Assignment:
Starting at the line below with "Open the SQL Server 备份 backup tool" and stopping at the line with "Click 'Iniciar sesión' to sign in", please print each line exactly, those two included, and skip every picture.

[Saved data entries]
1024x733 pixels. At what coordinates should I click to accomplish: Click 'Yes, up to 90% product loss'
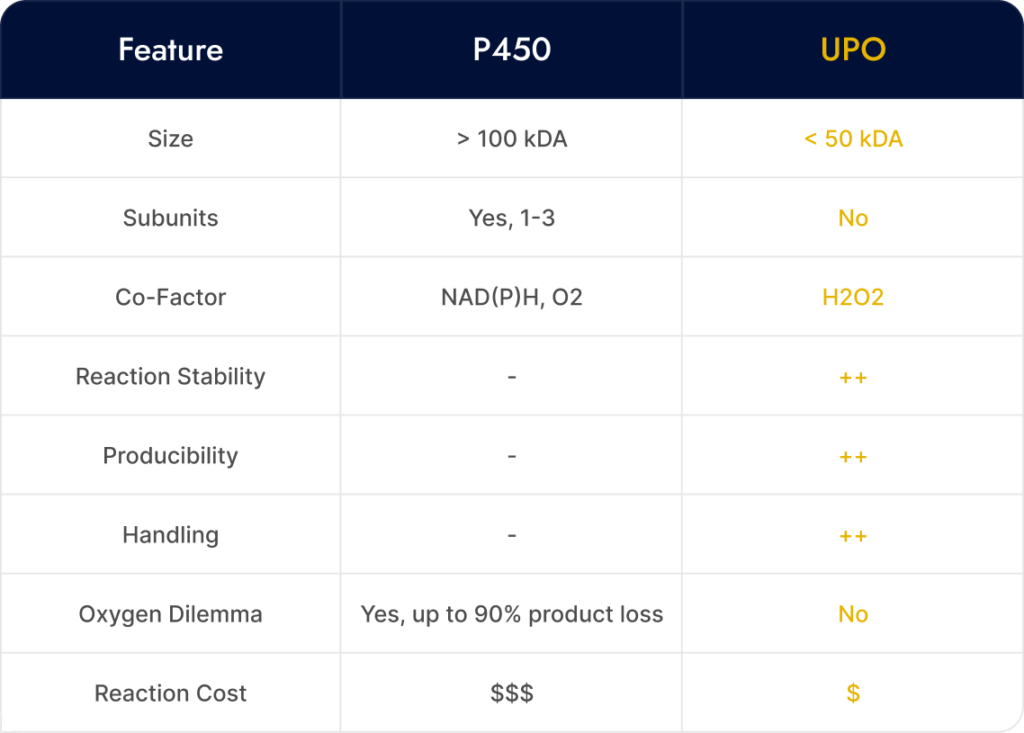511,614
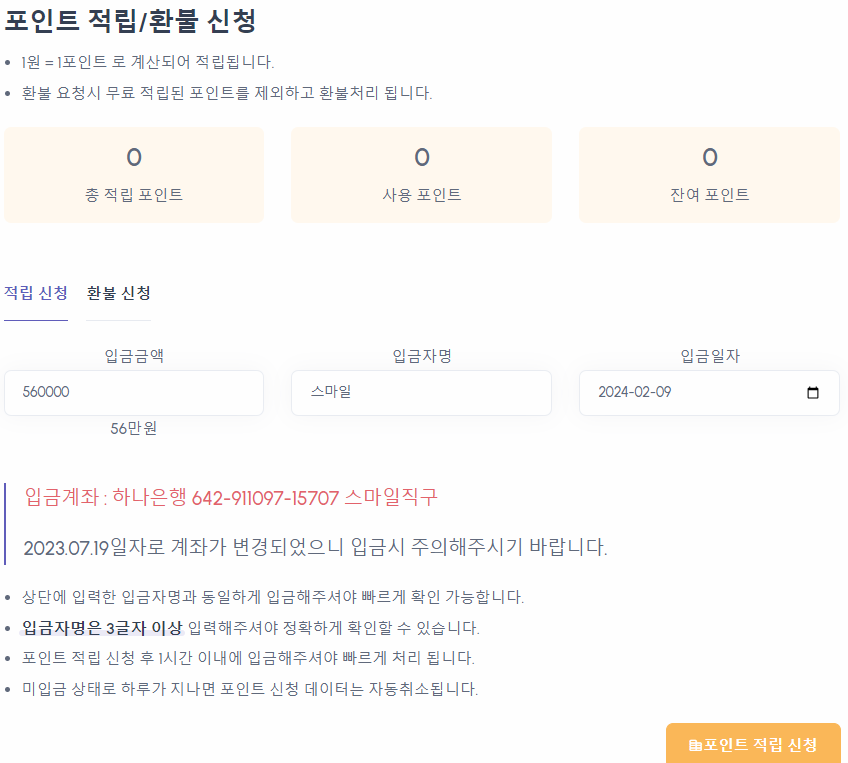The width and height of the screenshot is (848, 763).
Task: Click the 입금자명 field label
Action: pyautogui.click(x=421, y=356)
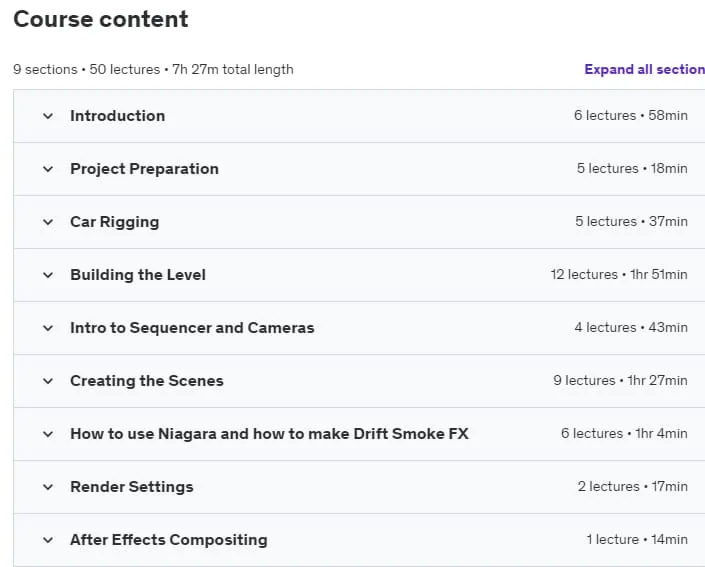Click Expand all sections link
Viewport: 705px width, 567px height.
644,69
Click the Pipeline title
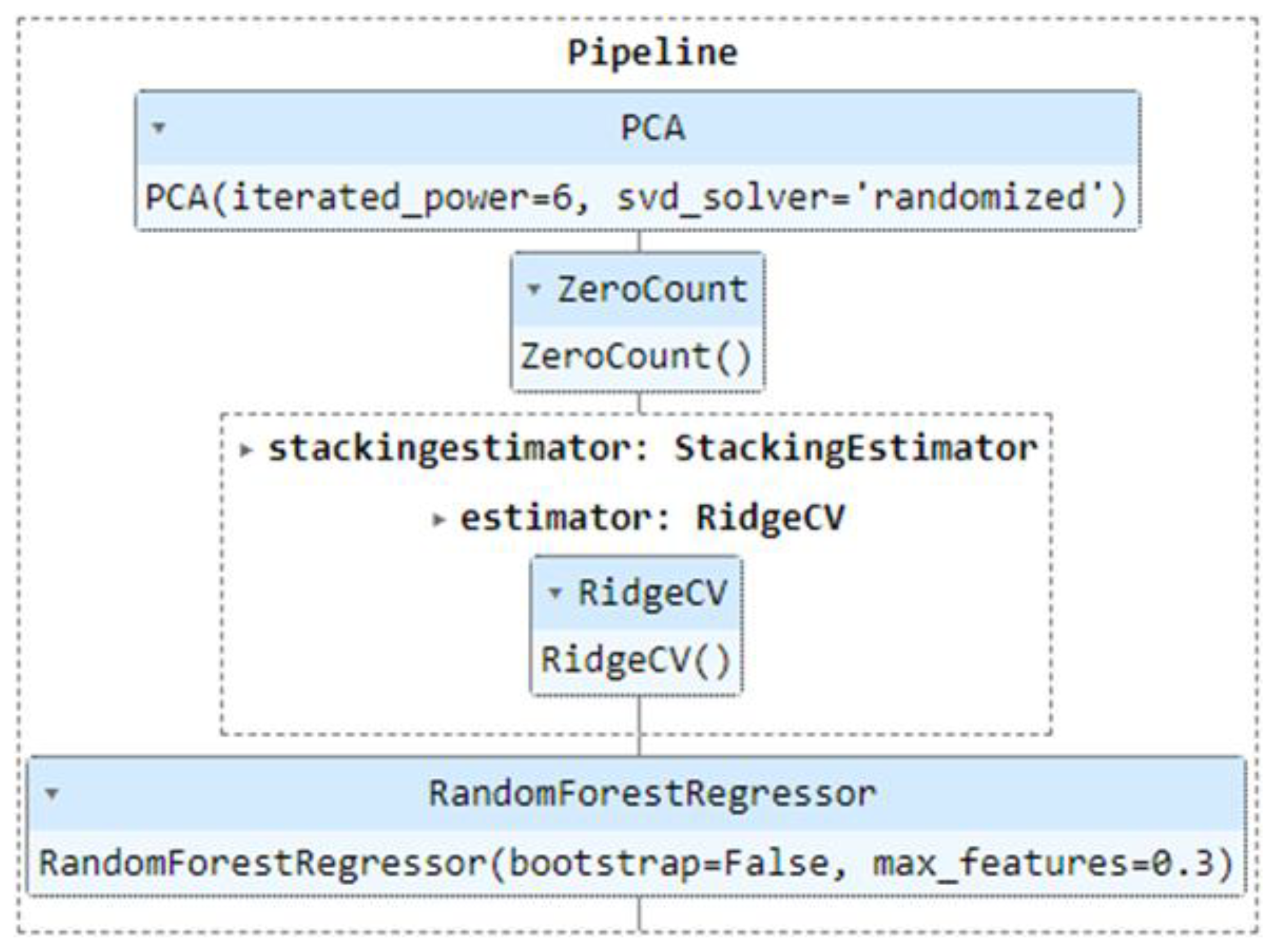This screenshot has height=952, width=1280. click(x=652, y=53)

---

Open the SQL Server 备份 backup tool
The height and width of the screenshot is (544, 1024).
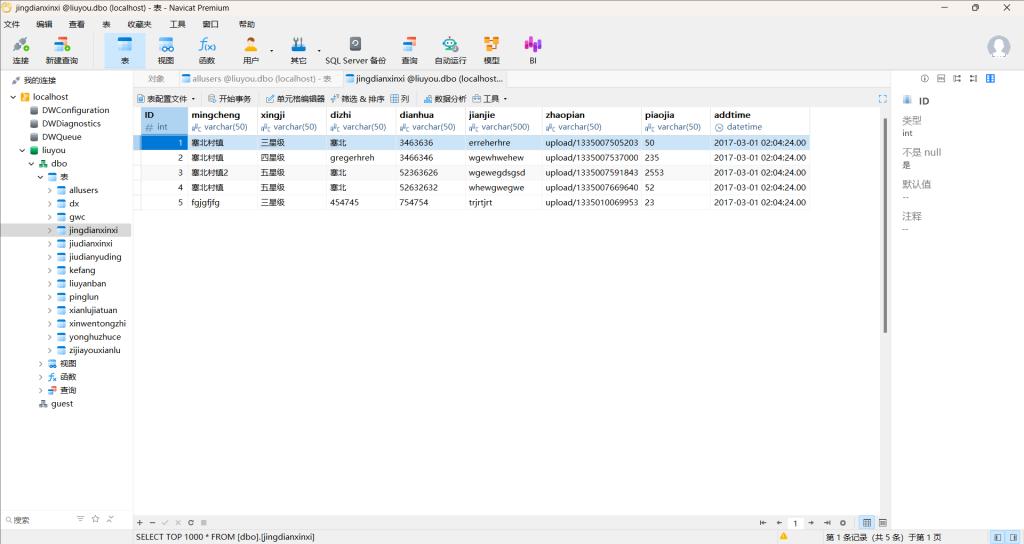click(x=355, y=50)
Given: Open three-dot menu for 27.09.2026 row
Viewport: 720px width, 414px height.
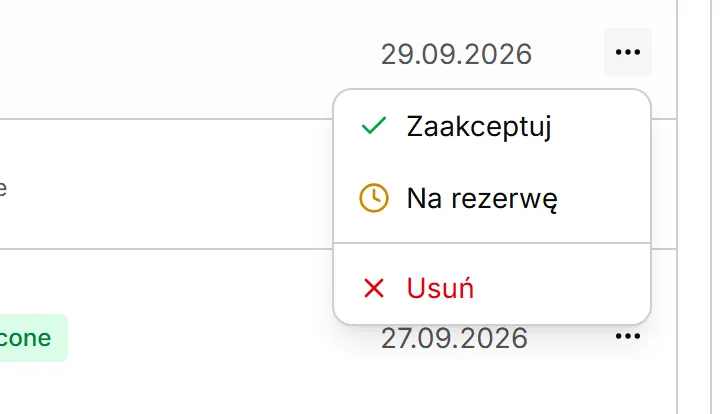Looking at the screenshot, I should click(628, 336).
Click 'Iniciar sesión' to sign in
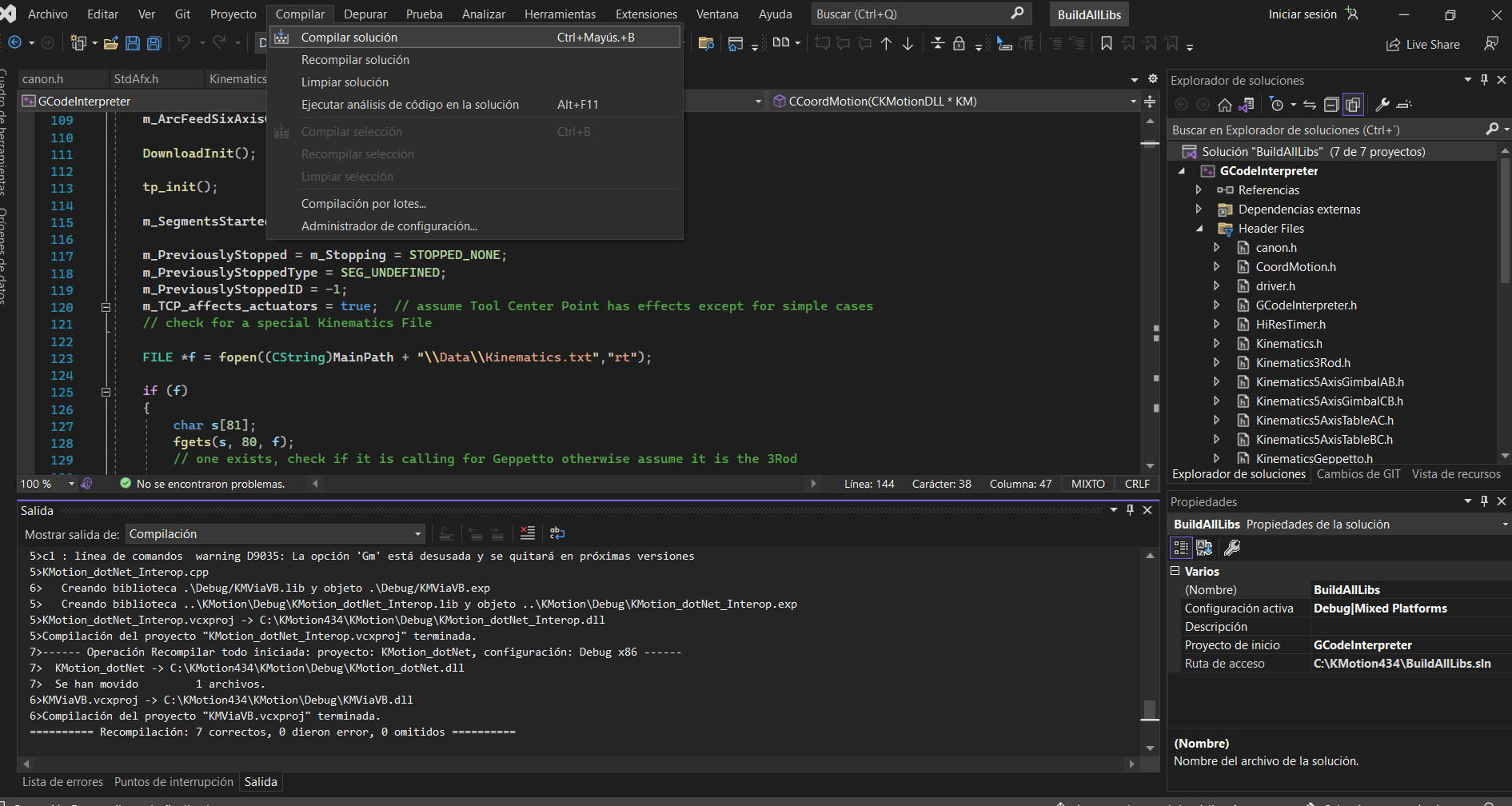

Answer to this exercise:
Open the SQL Server 备份 backup tool
The height and width of the screenshot is (544, 1024).
click(x=355, y=50)
Given: Open three-dot menu for 27.09.2026 row
Viewport: 720px width, 414px height.
Looking at the screenshot, I should click(628, 336).
Click 'Iniciar sesión' to sign in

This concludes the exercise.